Fieldprint Calculator Helps Farmers Protect the Environment
HONOLULU, January 9, 2012 – Seeing truly is believing. Just ask Missouri farmer Brian Marshall.
The DeKalb County corn and soybean farmer keyed crop production input information into a new program called the Fieldprint Calculator, during a demonstration at the American Farm Bureau Federation’s 93rd Annual Meeting. The 35-year-old third-generation farmer had made two extra passes on a field spraying herbicide. Marshall wanted to know: Was it worth it? He keyed in all of the costs, and the answer was a resounding “No!”
“It’s visual,” Marshall said about the farm management tool, shaking his head. “It wasn’t worth it for me to make those extra passes. It wasn’t good for the environment because of all of the extra fuel I used and it wasn’t good for my bottom line.”
Marty Matlock, professor of Biological and Agriculture Engineering for the University of Arkansas showcased the Fieldprint Calculator at a seminar. Matlock is also director of the Center for Agriculture and Rural Sustainability at the university. He’s trying to help farmers reduce negative impacts on the environment that have also been costing them money.

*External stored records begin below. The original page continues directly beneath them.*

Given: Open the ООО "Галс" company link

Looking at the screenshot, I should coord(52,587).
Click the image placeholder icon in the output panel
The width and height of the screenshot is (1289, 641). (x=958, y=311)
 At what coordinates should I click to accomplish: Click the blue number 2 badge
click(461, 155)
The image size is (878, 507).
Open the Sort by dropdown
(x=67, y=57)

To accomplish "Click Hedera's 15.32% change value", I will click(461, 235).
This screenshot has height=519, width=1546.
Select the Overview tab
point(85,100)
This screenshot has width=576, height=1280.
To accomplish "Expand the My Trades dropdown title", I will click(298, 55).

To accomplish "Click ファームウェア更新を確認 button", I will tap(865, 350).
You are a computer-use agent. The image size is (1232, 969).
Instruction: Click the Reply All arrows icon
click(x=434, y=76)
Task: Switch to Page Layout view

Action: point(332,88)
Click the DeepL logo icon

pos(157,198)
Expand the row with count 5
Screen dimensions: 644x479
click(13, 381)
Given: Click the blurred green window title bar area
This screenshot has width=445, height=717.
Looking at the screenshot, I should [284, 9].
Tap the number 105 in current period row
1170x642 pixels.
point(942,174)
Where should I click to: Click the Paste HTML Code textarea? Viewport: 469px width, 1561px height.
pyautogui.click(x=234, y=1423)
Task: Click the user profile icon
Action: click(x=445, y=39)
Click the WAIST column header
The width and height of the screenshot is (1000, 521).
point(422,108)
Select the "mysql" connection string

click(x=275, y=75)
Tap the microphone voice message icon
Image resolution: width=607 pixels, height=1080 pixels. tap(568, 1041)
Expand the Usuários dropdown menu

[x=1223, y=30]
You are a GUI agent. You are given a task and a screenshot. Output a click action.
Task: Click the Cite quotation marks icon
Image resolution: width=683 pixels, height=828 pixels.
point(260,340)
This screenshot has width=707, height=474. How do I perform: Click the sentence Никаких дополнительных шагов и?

The Fieldprint Calculator calculates the ratio of output of a specific crop to the input costs for production. A farmer can then compare what he or she is doing to that of other farmers in their county, state and nationally. It’s an easy-to-use tool designed to help farmers start looking at how their crop production impacts farm sustainability.
The tool measures a broad spectrum of input areas including energy use, soil loss, soil carbon, irrigation water use and greenhouse gas emissions. These are some of the obvious things that farmers have always looked at, and others haven’t paid much attention to before.
“Our approach is to measure the most important things, always looking to improve,” Matlock said. “It has to be relevant and useful to the everyday farmer; those things that are costing them money.”
Matlock said many of the things that cost farmers money also impact the environment – soil loss, energy overuse and water depletion. He said the idea is for a smaller input costs footprint and greater sustainability because fewer resources are needed to get the same or a better end result.
Farmer Brian Marshall agrees. “Sustainability is important,” Marshall said. “We have to be good stewards of the land. This tool allows you to see the economic tie-in to that stewardship.”